##### EXERCISE INPUTS

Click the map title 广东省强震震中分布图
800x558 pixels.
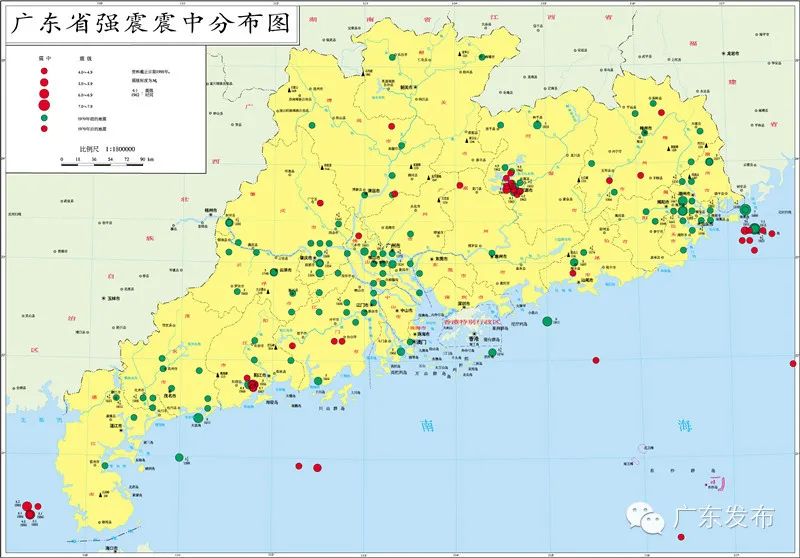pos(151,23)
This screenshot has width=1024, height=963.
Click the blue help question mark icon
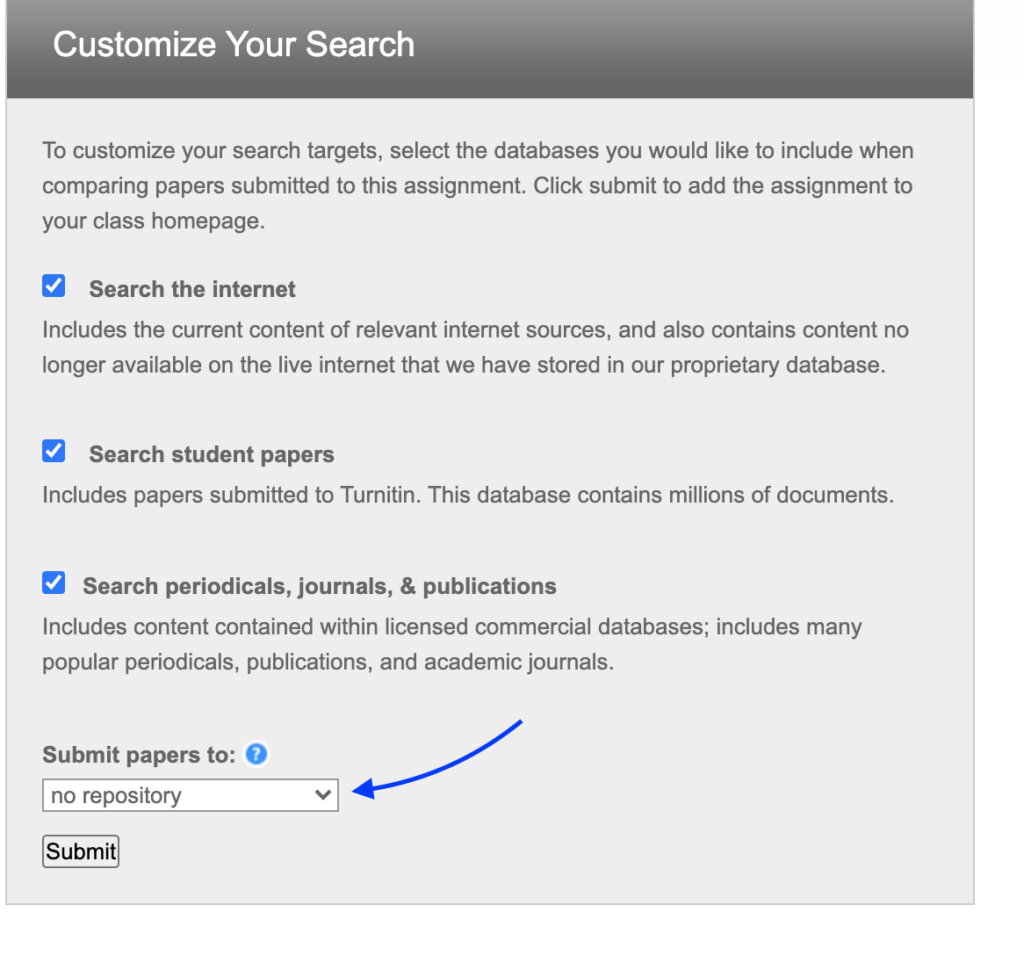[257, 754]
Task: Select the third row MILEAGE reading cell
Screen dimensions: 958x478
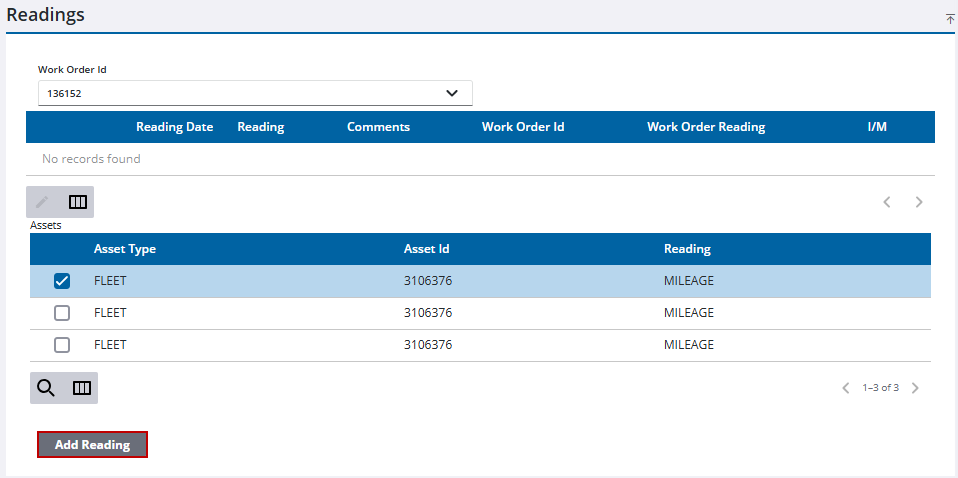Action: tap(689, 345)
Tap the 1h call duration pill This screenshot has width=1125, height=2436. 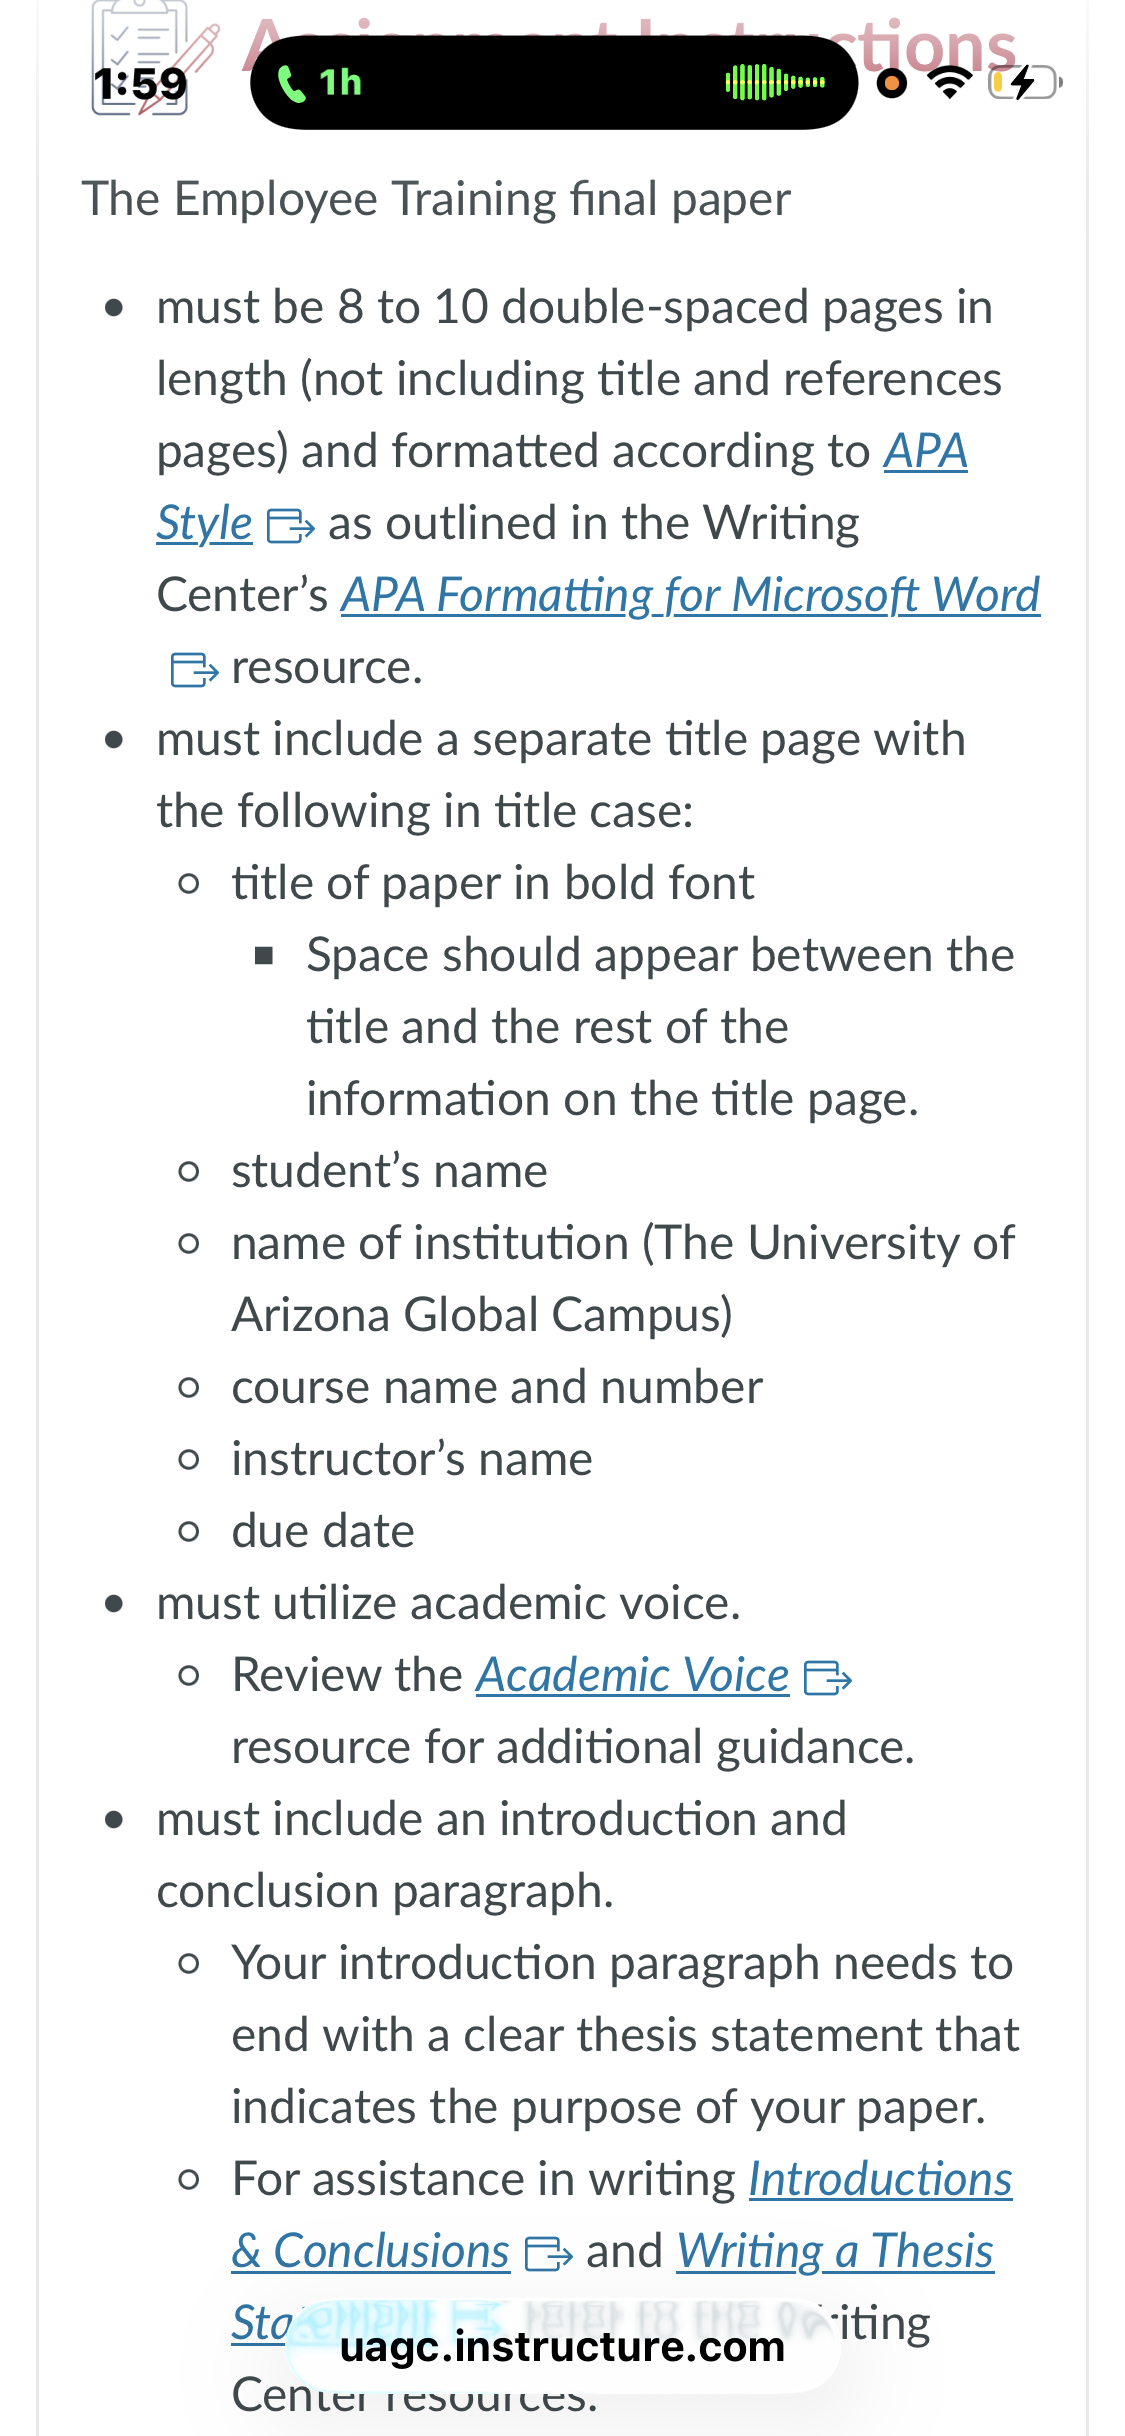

##########
##### EXERCISE INPUTS

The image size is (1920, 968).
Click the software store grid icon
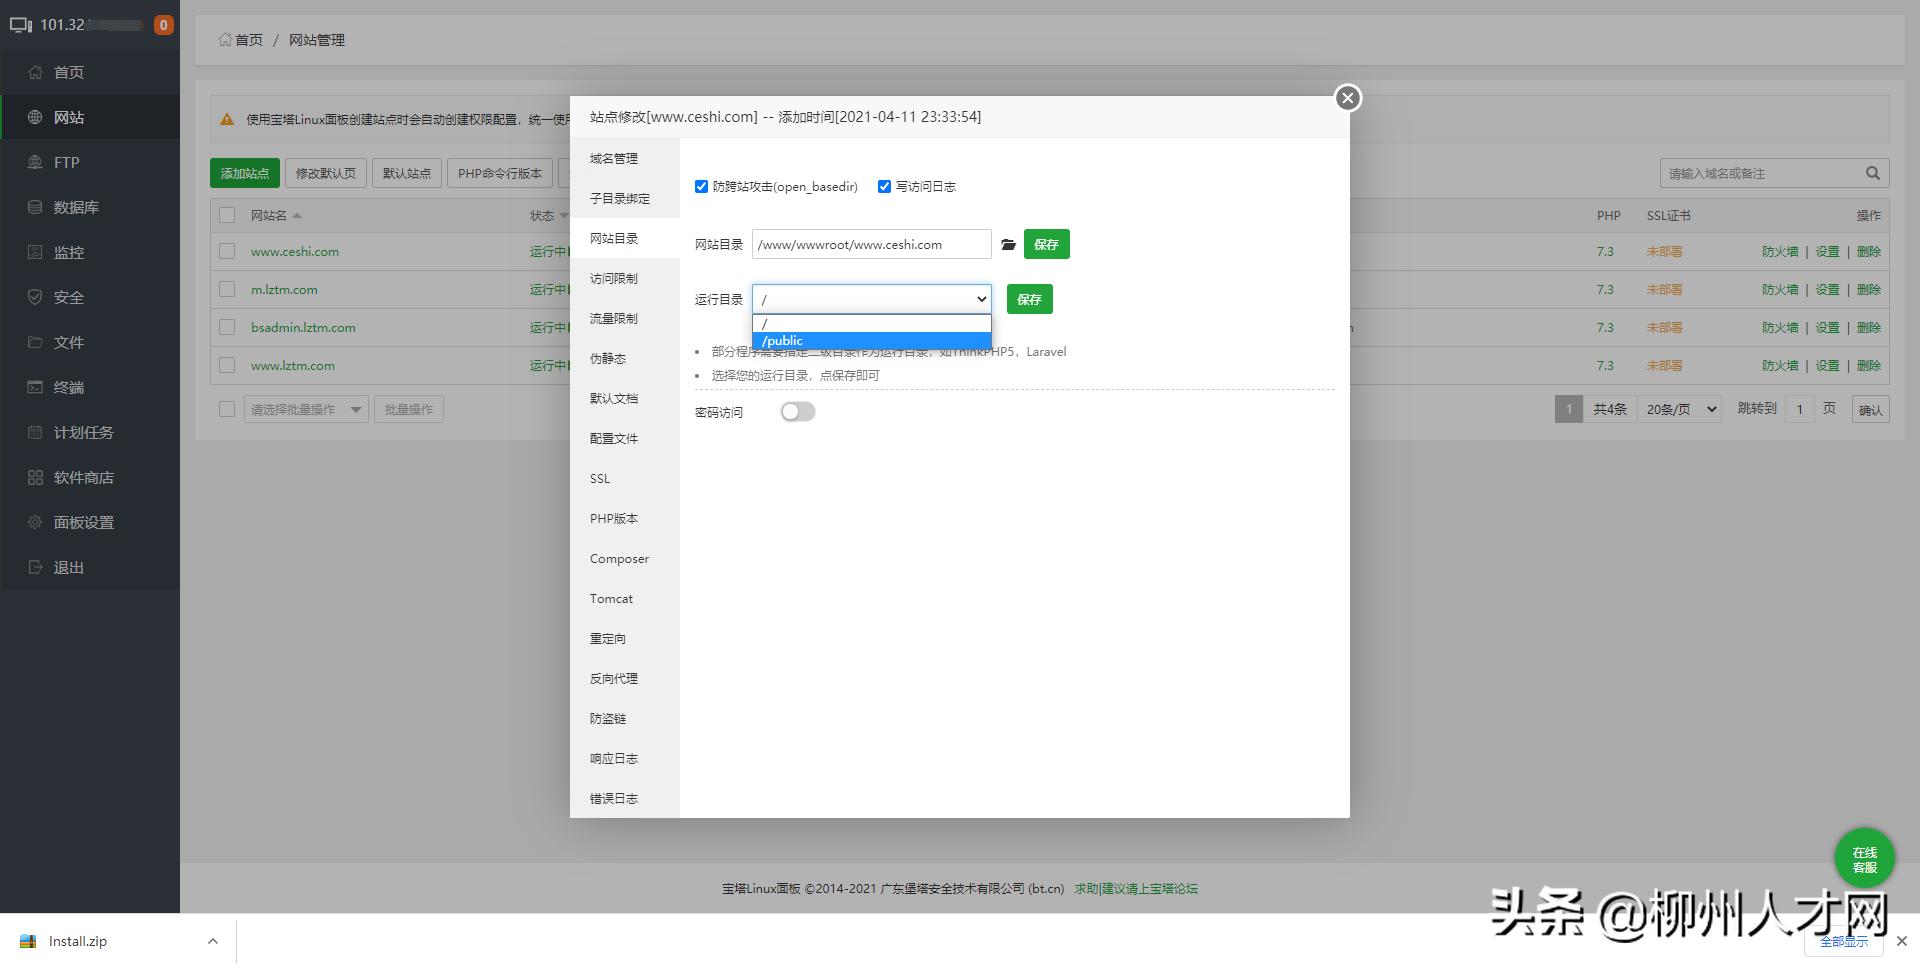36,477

##########
##### EXERCISE INPUTS

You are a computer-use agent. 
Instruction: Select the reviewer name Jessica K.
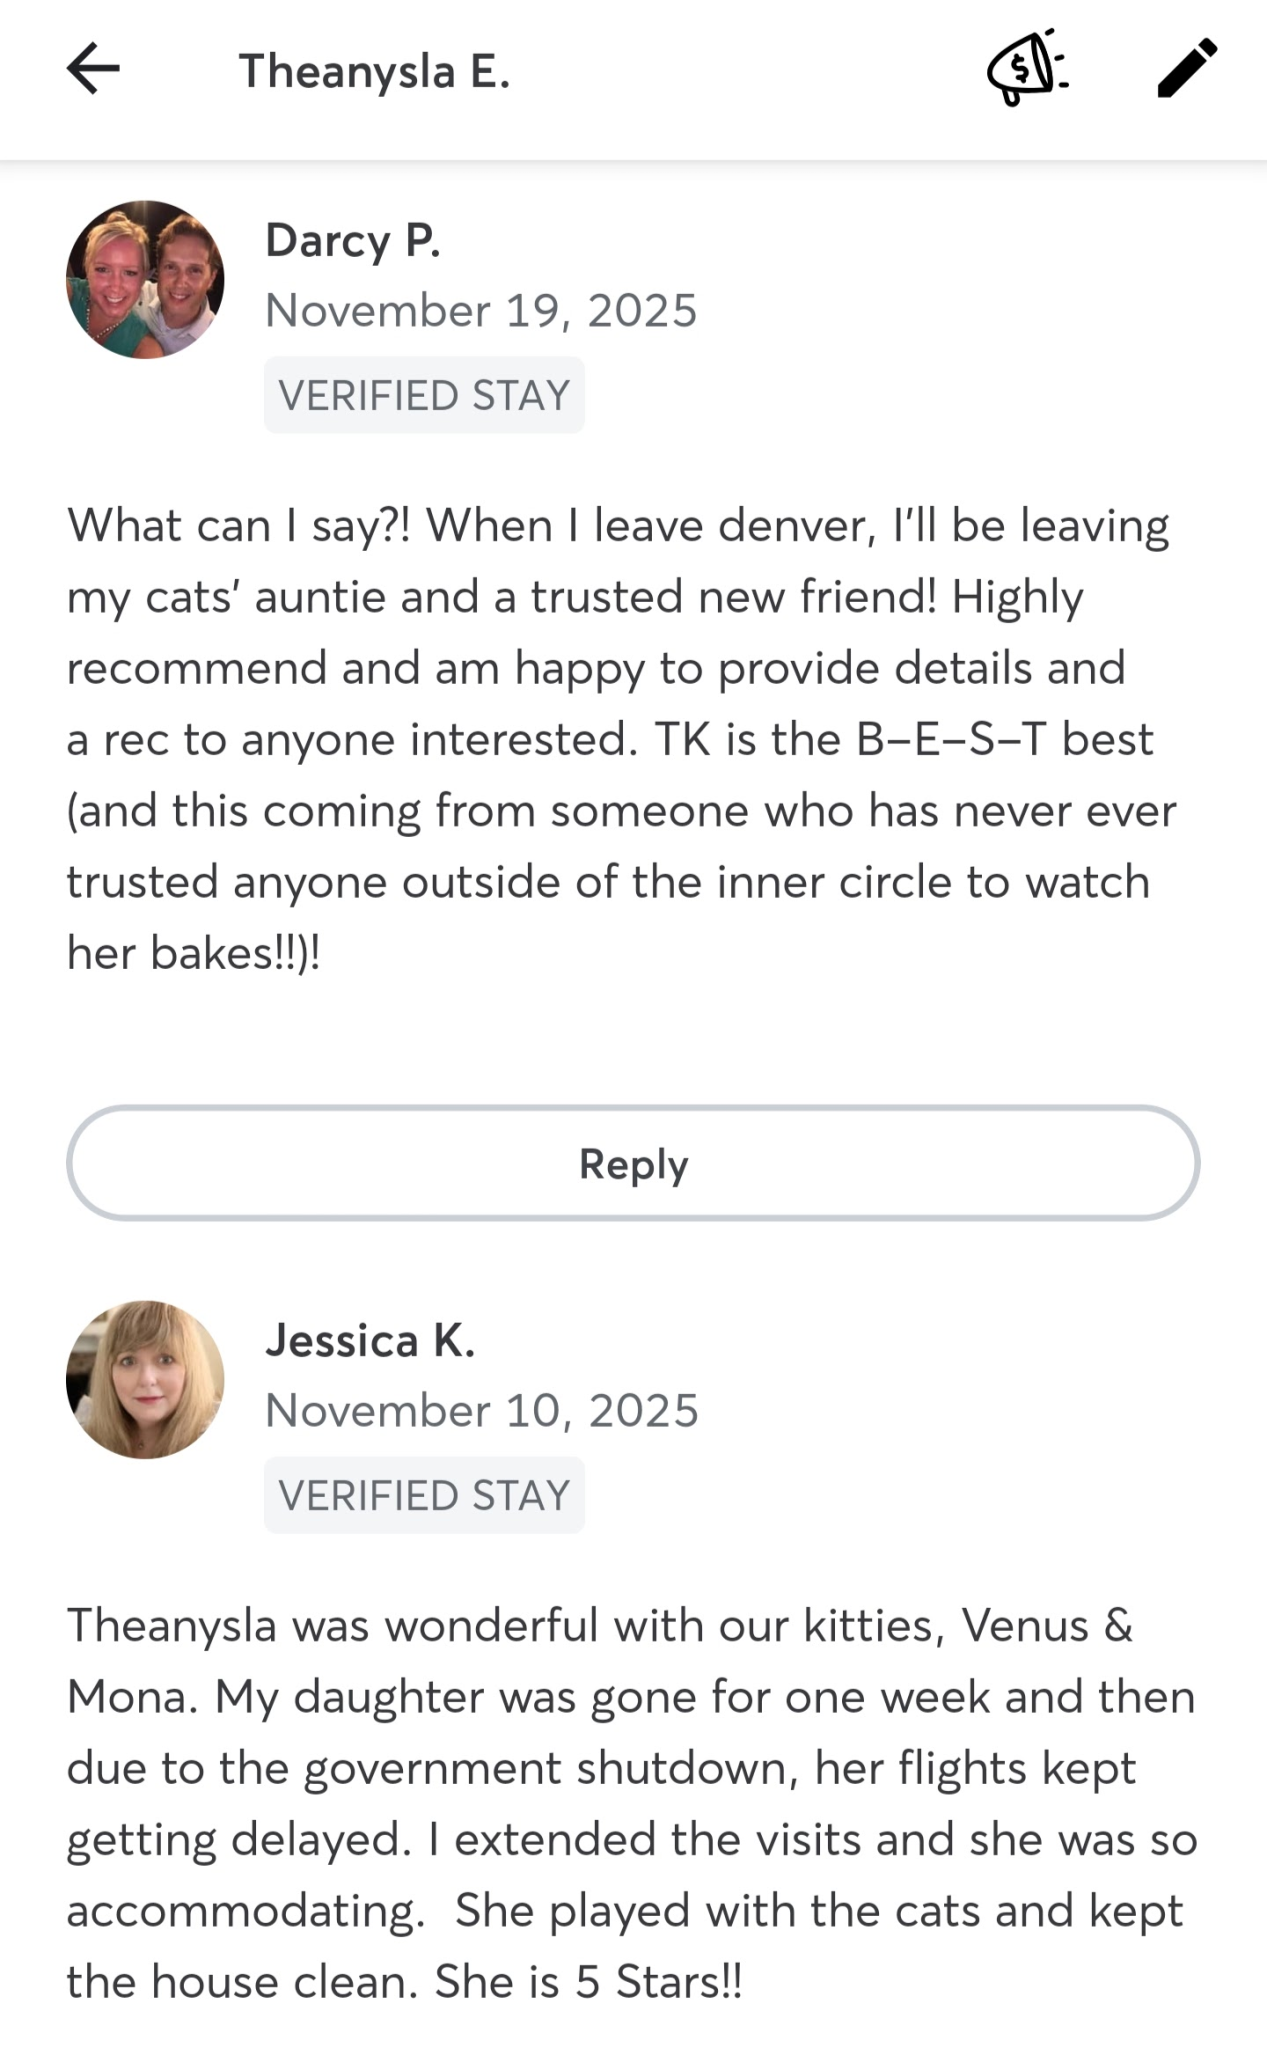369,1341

##########

DO THIS
Can you reproduce word for word the lines starting at the one containing "Click the map title 广东省强震震中分布图" and ending at the one containing "Tap the 1h call", both included, with the pictures left out?

WRITTEN SOLUTION
Click the map title 广东省强震震中分布图
800x558 pixels.
pos(151,23)
This screenshot has width=1024, height=963.
Click the blue help question mark icon
[257, 754]
Task: Select the third row MILEAGE reading cell
Screen dimensions: 958x478
Action: tap(689, 345)
Tap the 1h call duration pill This screenshot has width=1125, height=2436. 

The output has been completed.